» **Your goal**
Begin the copy at the line that contains "Task: Select the Filter tool in ribbon", end it at the last line of the entries below, keep every word exact, and include no pictures.
(Data records begins)
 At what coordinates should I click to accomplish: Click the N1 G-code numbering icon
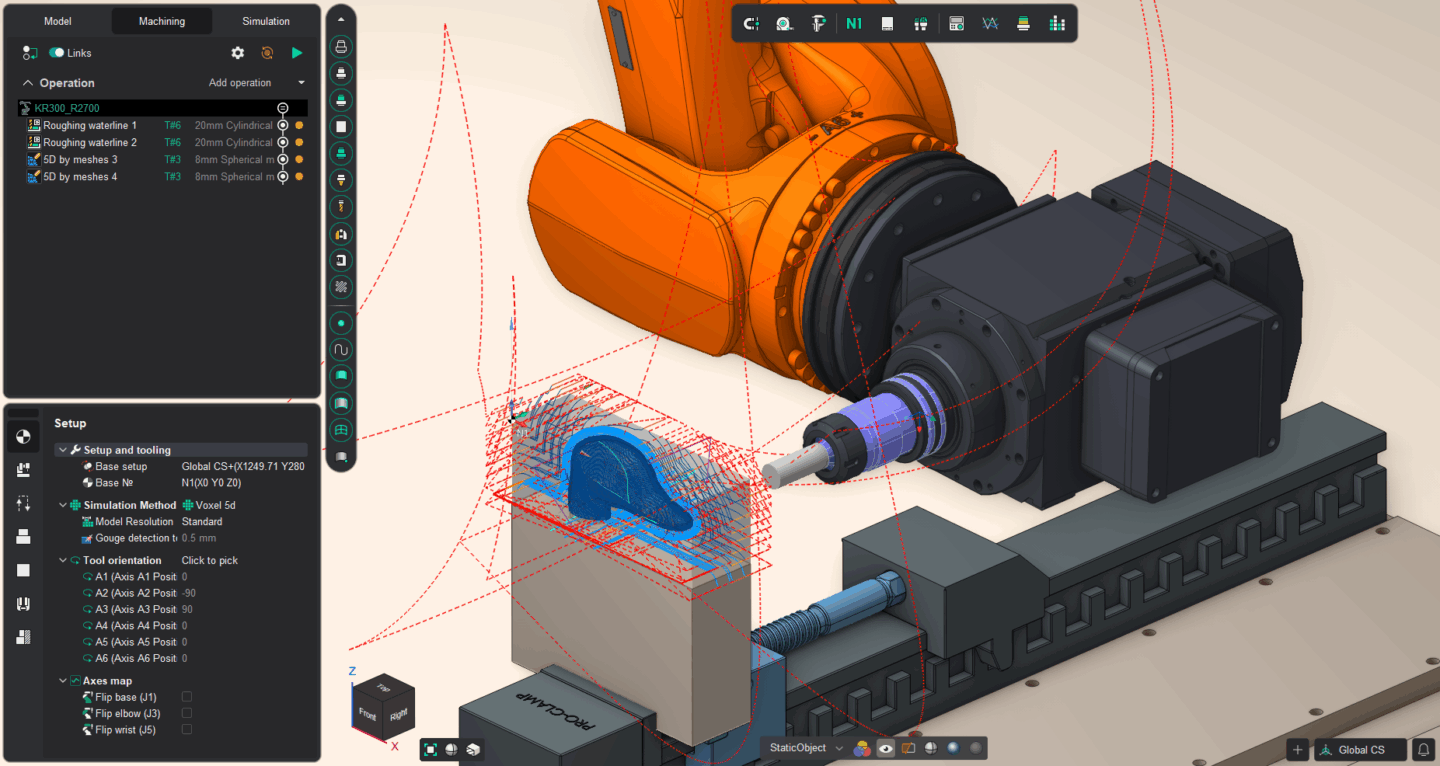tap(854, 22)
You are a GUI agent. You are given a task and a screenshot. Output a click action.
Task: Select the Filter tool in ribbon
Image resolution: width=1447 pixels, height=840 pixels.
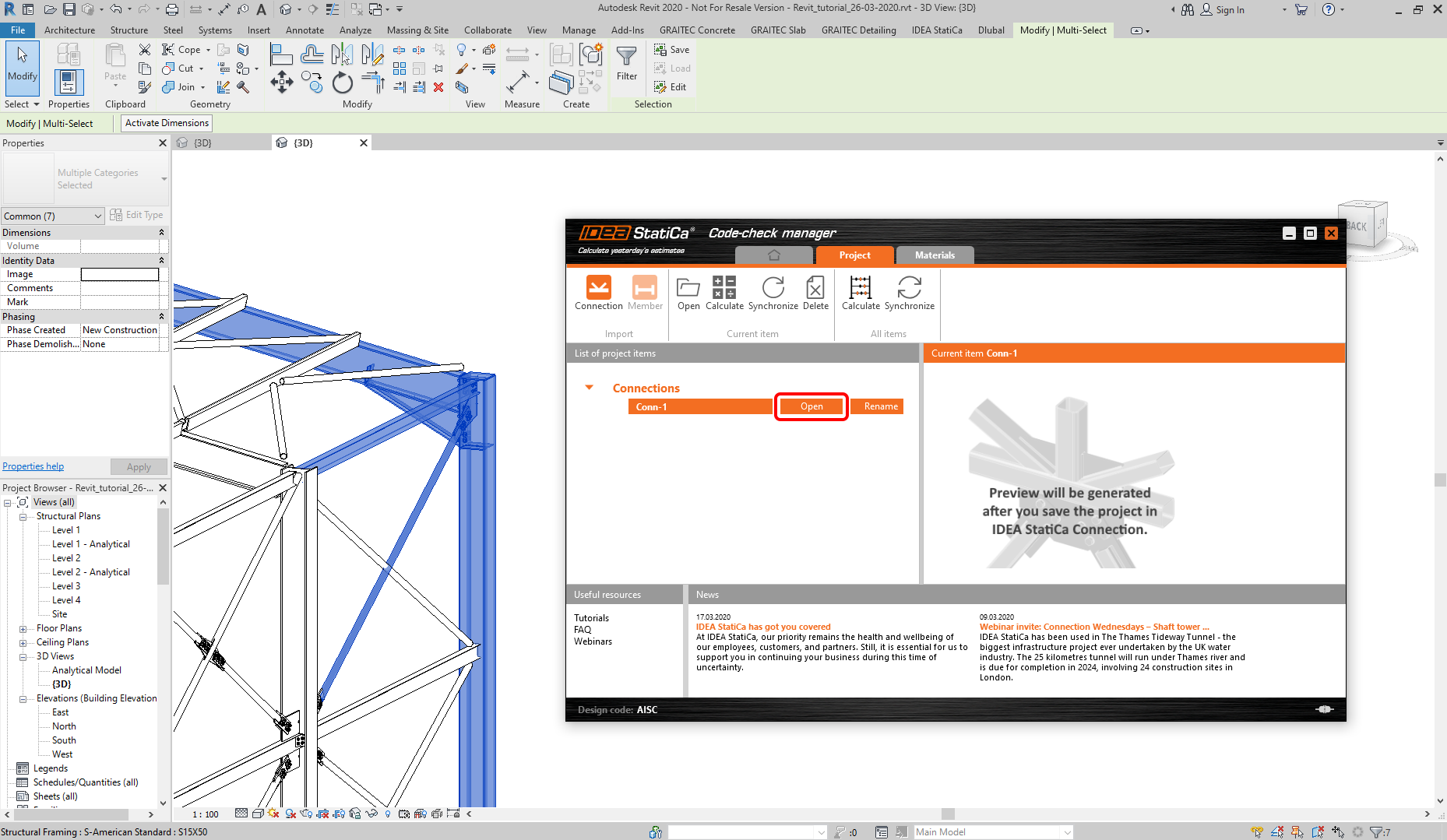(x=626, y=62)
(Data records ends)
» **Task output**
Task: Select the Filter tool in ribbon
Image resolution: width=1447 pixels, height=840 pixels.
(x=626, y=62)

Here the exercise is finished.